An Uncontrollable Crisis

The article does not mention the names of those accused or convicted. However, the provincial manager of Waste Management Services Mario Herrera Justiz is not among those interviewed. Everything seems to suggest he was dismissed from his position.

“To realize that things at Havana’s Waste Management Services aren’t going well, it suffices to go out to the street,” the newspaper pointed out, tacitly settling scores with the entity’s top official. “The lack of managerial control by high Waste Management officials was critically evaluated at all levels around the city. This revealed their responsibility in the current problems, the result of weak control mechanisms that encouraged criminal activities and corruption.”

The prolonged sanitary crisis, the proliferation of dumpsites in the city and the growing complaints from the population over delays in garbage collection of as many as 15 days prompted authorities to investigate the details behind the chaos currently facing the country’s capital.

According to a television report aired in July, the number of garbage containers that were broken or without wheels as a result of neglect or vandalism was as high as 13,000 while a mere 48 garbage trucks are currently in operation for garbage collection around the capital.

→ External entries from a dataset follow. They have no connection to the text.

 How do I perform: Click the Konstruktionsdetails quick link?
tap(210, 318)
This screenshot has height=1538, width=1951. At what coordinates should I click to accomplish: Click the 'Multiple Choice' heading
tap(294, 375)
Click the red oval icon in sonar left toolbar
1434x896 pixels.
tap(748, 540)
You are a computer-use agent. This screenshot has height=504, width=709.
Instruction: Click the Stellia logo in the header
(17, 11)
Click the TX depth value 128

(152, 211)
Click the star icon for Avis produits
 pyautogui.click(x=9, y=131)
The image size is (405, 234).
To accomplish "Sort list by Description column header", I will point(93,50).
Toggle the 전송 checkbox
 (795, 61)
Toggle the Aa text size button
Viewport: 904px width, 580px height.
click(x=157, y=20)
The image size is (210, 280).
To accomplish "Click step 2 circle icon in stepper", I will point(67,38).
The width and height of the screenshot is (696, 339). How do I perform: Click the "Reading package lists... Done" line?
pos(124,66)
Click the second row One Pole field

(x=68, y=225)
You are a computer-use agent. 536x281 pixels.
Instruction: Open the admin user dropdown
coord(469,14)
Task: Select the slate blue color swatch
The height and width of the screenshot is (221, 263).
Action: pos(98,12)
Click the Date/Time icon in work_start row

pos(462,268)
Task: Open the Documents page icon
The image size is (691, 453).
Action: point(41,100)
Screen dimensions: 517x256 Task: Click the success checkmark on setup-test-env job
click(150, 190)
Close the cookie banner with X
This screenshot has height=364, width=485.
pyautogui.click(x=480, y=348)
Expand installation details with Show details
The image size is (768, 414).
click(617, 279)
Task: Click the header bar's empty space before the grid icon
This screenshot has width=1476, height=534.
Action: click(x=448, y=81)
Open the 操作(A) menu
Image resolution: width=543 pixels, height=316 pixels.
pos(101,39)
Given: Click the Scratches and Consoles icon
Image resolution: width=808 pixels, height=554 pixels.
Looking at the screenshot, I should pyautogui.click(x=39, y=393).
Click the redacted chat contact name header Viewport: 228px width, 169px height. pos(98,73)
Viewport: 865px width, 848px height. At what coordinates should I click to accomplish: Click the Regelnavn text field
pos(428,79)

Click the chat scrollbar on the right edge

Since October 26 this year, Havana’s District Attorney’s Office, the National Revolutionary Police (PNR) and other investigative units under MININT have been working closely with the Provincial Administrative Council (CAP) to carry out investigations and operations aimed at evaluating the work of the State Provincial Unit for Garbage Collection and Processing, the Provincial Garbage Collection Support Company and the 15 municipal Waste Management units in Havana.

A 170 Million Peso Budged

The investigations, the newspaper reports, are aimed at the accounting and financial records of these entities, the use of fuel and other supplies, the inventories and the technical condition and use of the vehicles assigned to sanitary operations around Havana.

“We have brought to light criminal activities and corrupt practices by unscrupulous managers and employees that have caused millions in monetary, fuel and other losses and have caused damage to society through the use of resources destined to services of great importance to the life and health of Havana residents for personal benefit and profit,” the article added.

The State budget assigned to garbage collection in Havana is of 170,600,000 pesos (US $8.5 million). Large volumes of fuel and other resources are also destined to the service, whose budget is only beneath those destined to education and public health in all of the municipalities in the capital.

The disparity between the millions in financing the sector receives and the poor sanitary conditions evident in the city prompted officials from the Communist Party and provincial government to undertake an investigation aimed at “identifying the problems and those responsible.”

False Trips and Large-Scale Shady Dealings

The inadequate use of magnetic cards employed for fuel purchases, the failure to justify oil and gas consumption in terms of weight transported, the shady handling of payrolls and unofficial wage payments are among the more serious irregularities that those charged with embezzlement have been accused of.

Reports of inexistent trips, trucks parked outside terminals overnight (and “disemboweled” vehicles), the sale of snacks, lunches, hygiene products, tools and worker uniforms, swell the list of infractions.

Investigations revealed that the dumpsite located on Calle 100 has no equipment for weighing refuse, while the personnel signs and stamps documents without verifying whether the load matches that described in the reports submitted – such that, on occasion, empty trucks have been declared full.

“Such regrettable facts point to cracks in control mechanisms and stem, among other things, from a lack of supervision. It is not a question of doing much more – it is a question of fulfilling and respecting what’s established,” the article concludes, concluding that “fresher and cleaner breezes are blowing across Havana today.”